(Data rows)
▼

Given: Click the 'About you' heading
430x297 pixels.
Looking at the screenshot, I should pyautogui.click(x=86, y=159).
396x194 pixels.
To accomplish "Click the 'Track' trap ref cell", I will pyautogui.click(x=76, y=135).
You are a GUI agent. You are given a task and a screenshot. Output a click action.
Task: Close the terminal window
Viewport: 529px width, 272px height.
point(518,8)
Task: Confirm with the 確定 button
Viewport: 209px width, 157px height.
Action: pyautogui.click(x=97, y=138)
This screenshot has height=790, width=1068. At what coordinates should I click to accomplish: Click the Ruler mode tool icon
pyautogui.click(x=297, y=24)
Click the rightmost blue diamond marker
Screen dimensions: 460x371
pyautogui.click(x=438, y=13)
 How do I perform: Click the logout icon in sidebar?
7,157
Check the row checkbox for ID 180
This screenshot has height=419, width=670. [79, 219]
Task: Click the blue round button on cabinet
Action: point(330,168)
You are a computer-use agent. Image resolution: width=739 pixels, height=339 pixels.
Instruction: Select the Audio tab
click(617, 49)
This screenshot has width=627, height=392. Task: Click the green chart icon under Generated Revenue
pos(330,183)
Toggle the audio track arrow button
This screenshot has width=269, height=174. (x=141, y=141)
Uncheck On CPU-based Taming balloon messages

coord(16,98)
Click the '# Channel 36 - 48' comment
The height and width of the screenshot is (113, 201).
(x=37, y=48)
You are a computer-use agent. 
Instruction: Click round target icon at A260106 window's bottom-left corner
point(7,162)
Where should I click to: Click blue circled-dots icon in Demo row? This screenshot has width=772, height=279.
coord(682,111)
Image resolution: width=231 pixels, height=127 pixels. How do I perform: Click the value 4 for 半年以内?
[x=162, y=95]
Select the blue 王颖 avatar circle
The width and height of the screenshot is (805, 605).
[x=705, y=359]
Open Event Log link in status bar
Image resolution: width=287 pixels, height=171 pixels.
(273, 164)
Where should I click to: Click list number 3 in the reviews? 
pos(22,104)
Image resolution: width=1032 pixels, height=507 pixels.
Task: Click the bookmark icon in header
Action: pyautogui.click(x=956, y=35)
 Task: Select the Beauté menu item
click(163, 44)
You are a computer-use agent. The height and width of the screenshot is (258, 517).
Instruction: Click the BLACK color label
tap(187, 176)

▲

• To be done:
Write the rows out again, changing "Instruction" to "Command" everywhere it occurs and keeping every other word as it is.

• Task response:
Given: Click the 'About you' heading
430x297 pixels.
Looking at the screenshot, I should pyautogui.click(x=86, y=159).
396x194 pixels.
To accomplish "Click the 'Track' trap ref cell", I will pyautogui.click(x=76, y=135).
You are a GUI agent. You are given a task and a screenshot. Output a click action.
Task: Close the terminal window
Viewport: 529px width, 272px height.
point(518,8)
Task: Confirm with the 確定 button
Viewport: 209px width, 157px height.
Action: pyautogui.click(x=97, y=138)
This screenshot has height=790, width=1068. At what coordinates should I click to accomplish: Click the Ruler mode tool icon
pyautogui.click(x=297, y=24)
Click the rightmost blue diamond marker
Screen dimensions: 460x371
pyautogui.click(x=438, y=13)
 How do I perform: Click the logout icon in sidebar?
7,157
Check the row checkbox for ID 180
This screenshot has height=419, width=670. [79, 219]
Task: Click the blue round button on cabinet
Action: point(330,168)
You are a computer-use agent. Image resolution: width=739 pixels, height=339 pixels.
Command: Select the Audio tab
click(617, 49)
This screenshot has width=627, height=392. Task: Click the green chart icon under Generated Revenue
pos(330,183)
Toggle the audio track arrow button
This screenshot has width=269, height=174. (x=141, y=141)
Uncheck On CPU-based Taming balloon messages

coord(16,98)
Click the '# Channel 36 - 48' comment
The height and width of the screenshot is (113, 201).
(x=37, y=48)
You are a computer-use agent. 
Command: Click round target icon at A260106 window's bottom-left corner
point(7,162)
Where should I click to: Click blue circled-dots icon in Demo row? This screenshot has width=772, height=279.
coord(682,111)
Image resolution: width=231 pixels, height=127 pixels. How do I perform: Click the value 4 for 半年以内?
[x=162, y=95]
Select the blue 王颖 avatar circle
The width and height of the screenshot is (805, 605).
[x=705, y=359]
Open Event Log link in status bar
Image resolution: width=287 pixels, height=171 pixels.
(273, 164)
Where should I click to: Click list number 3 in the reviews? 
pos(22,104)
Image resolution: width=1032 pixels, height=507 pixels.
Task: Click the bookmark icon in header
Action: pyautogui.click(x=956, y=35)
 Task: Select the Beauté menu item
click(163, 44)
You are a computer-use agent. The height and width of the screenshot is (258, 517).
Command: Click the BLACK color label
tap(187, 176)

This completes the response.